### TASK DETAILS
When the string "Screen" occurs in a line of the records, show that line.

=== DATA FOR THIS TASK ===

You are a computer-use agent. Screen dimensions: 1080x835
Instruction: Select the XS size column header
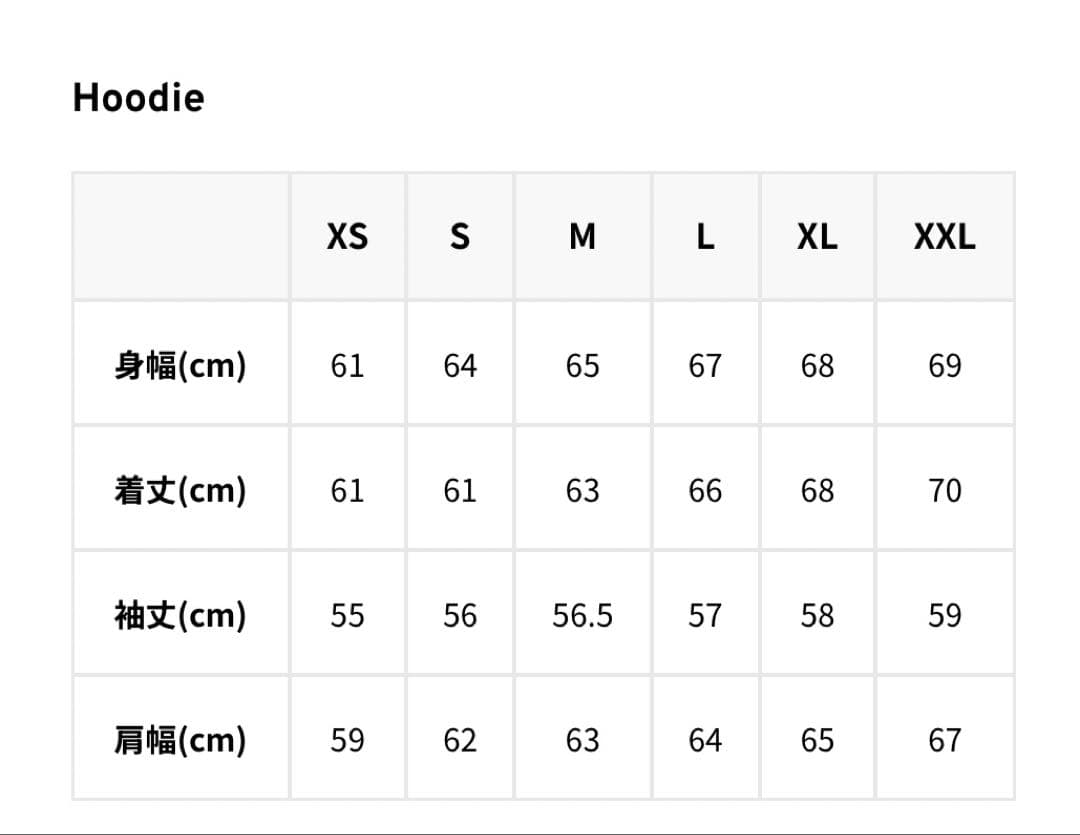347,237

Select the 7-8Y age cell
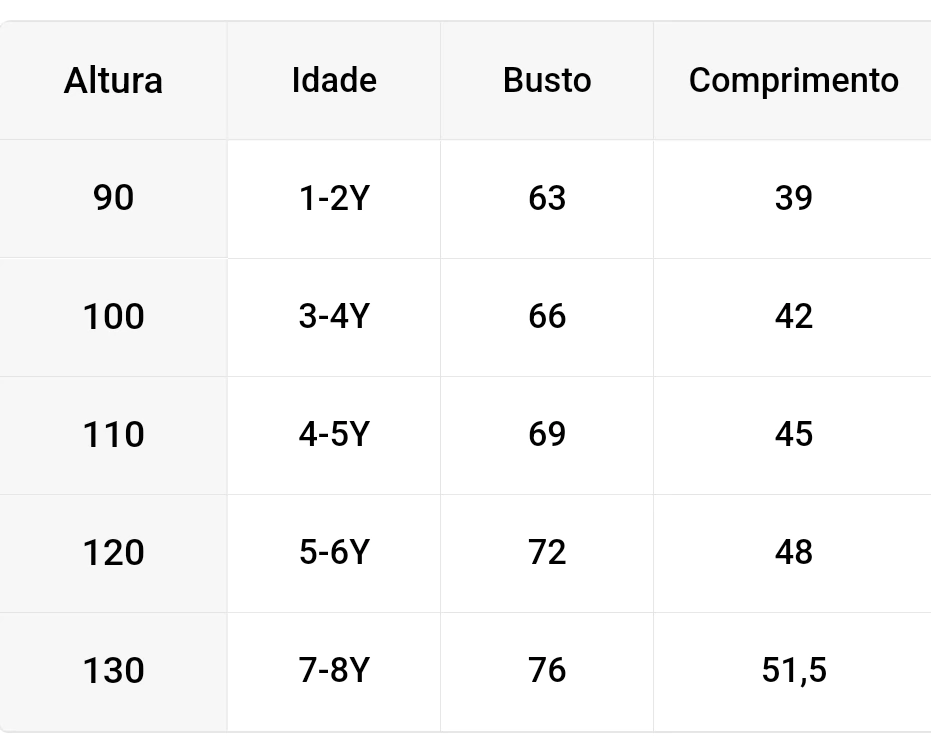point(334,670)
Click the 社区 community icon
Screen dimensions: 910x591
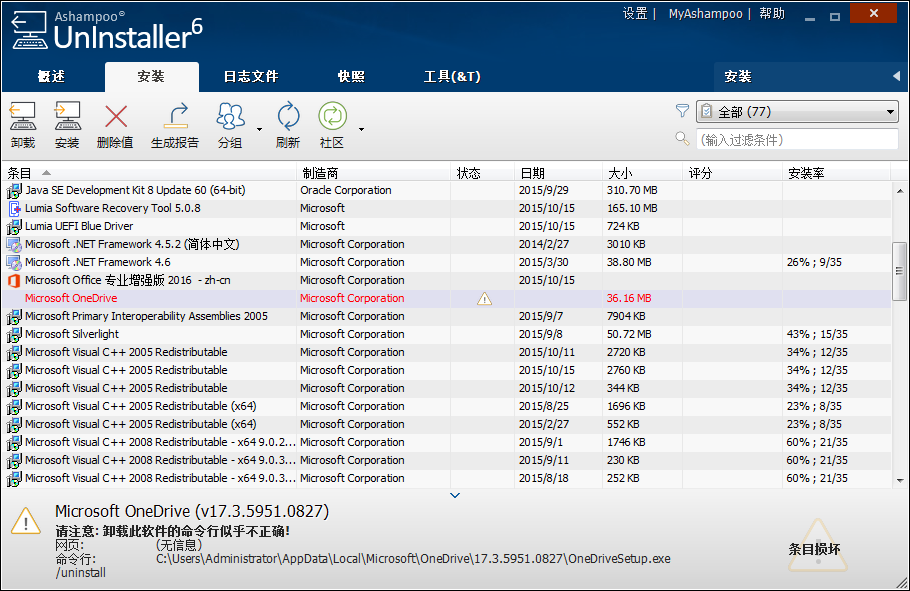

===

### EXERCISE ANSWER
You are a computer-use agent. Screen dimensions: 1080x835
Screen dimensions: 910x591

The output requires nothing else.